Benim anlamadığım, bir işadamı niye GAZETECİ OLMAK İSTER? Madem gazeteci olmak istiyorsun al bir gazete geç başına istediğini yaz çiz. Sana engel olan yok. İşadamı olarak tanınırken ÇAKMA BİR BASIN KARTI satın alıp NASIL GAZETECİ olunuyor anlamıyorum.

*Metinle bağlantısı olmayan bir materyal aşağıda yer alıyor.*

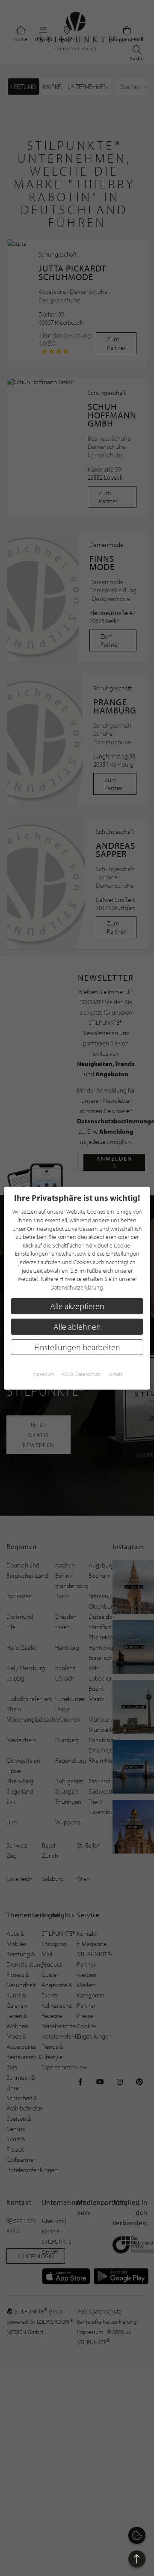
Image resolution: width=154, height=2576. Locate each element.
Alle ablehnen (77, 1326)
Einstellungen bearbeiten (77, 1346)
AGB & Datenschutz (81, 1374)
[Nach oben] (136, 2558)
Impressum (42, 1374)
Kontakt (115, 1374)
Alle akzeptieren (77, 1306)
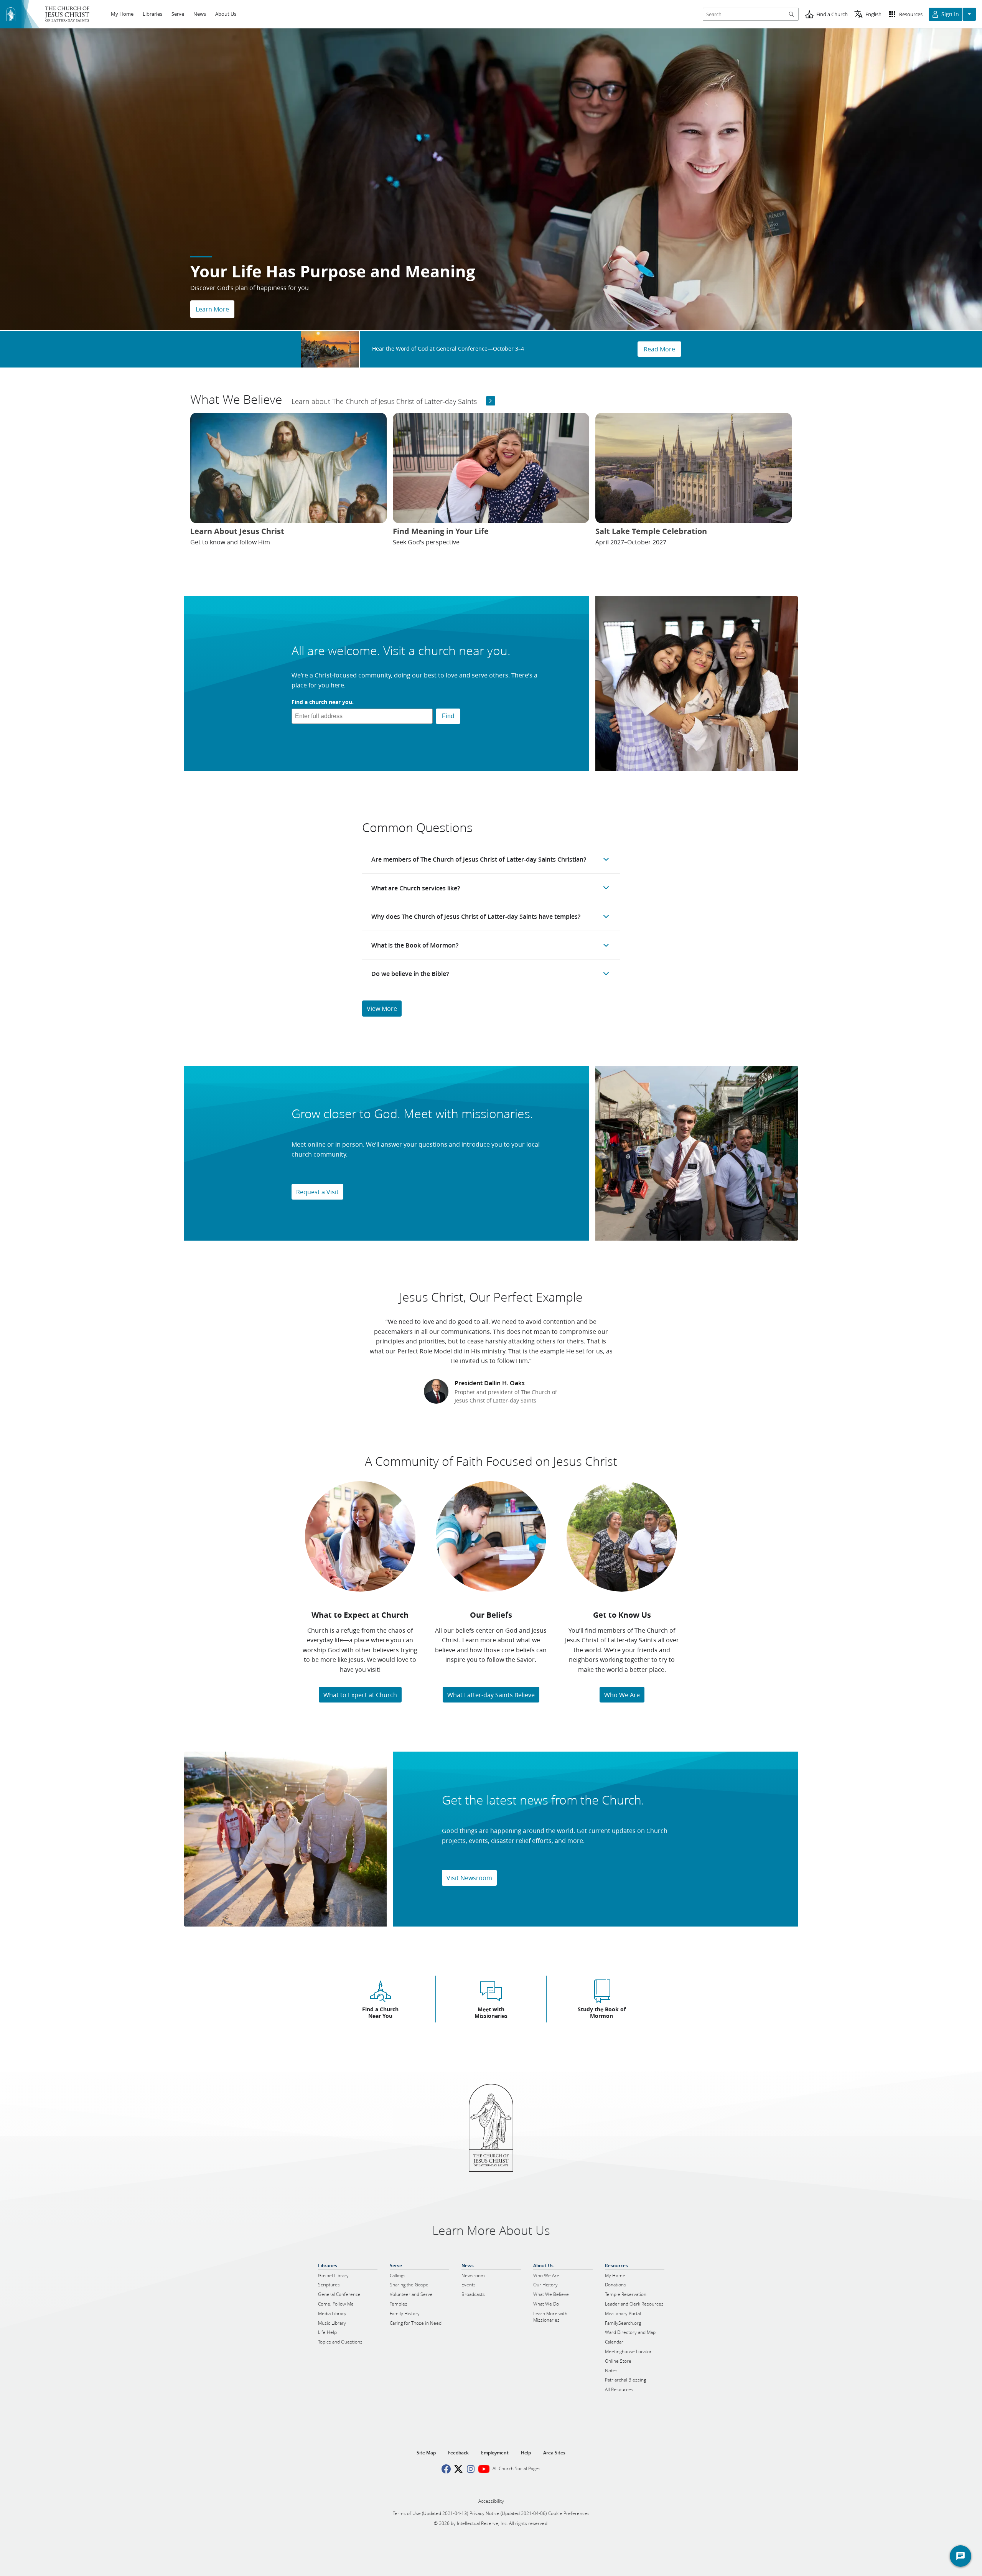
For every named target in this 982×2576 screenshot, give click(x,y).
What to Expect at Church (360, 1694)
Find (448, 716)
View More (382, 1008)
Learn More (212, 309)
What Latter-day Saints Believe (491, 1694)
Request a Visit (317, 1191)
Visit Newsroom (469, 1877)
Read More (659, 348)
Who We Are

Madem İŞİDAMI-GAZETECİ-SİYASETÇİSİN yaptın paylaşımda niye POLİS OLDUĞUNU dikte ediyorsun?
Bakın arkadaşlar, önce NE OLMAK İSTEDİĞİNİZE bir karar verin. İlk okuldaki çocuk bile ne olacağına o yaşta karar veriyor. Bari siz yapmayın. Hele ülke yönetimine talip olduğunuzu söylediğiniz anda!
BİZ SİZİ YALIN SEVDİK!
Ben oldum olası SANATÇI ve FUTBOLCULARIN siyasete girmesine karşı olan biriyim. Hatta gerçek GAZETECİ olanların bile. Çünkü birini sanatı, diğerini kabiliyeti diğerini de yazıları için sevdik. ASRIN FELAKETİNDE saygı duyarak takip ettiğimiz, hemşehrileri için gözyaşı döken GÖKHAN ZAN! Meğer insanların açısı üzerinden siyasi rant devşirme peşindeymiş.
Meğer Cumhurbaşkanlığına İletişim Başkanlığına teşekkür edip sonrada bir televizyonda hakaretler yağdırmasının bir sebebi varmış! Derdi İYİ Parti’den aday adayı olmakmış! Bir diğer isimde doğduğum şehirde tanıdığım kişiliğinden şüphe duymadığım ÜNAL KARAMAM. Biz ona hep YÜREĞİ, DİK DURUŞU ve FUTBOLU ile sevmiştik!
Ama o da maalesef DEVLETİNE KATİL DİYENLERE ses çıkaramayan İYİ Parti’den milletvekili aday adayı oldu. Keşke BÖYLE OLMASAYDI. Keşke siyasete hiç girmeseydiler de biz onları YALIN HALLERİ ile sevseydik. Gönlümüzde öyle kalmaya devam etselerdi.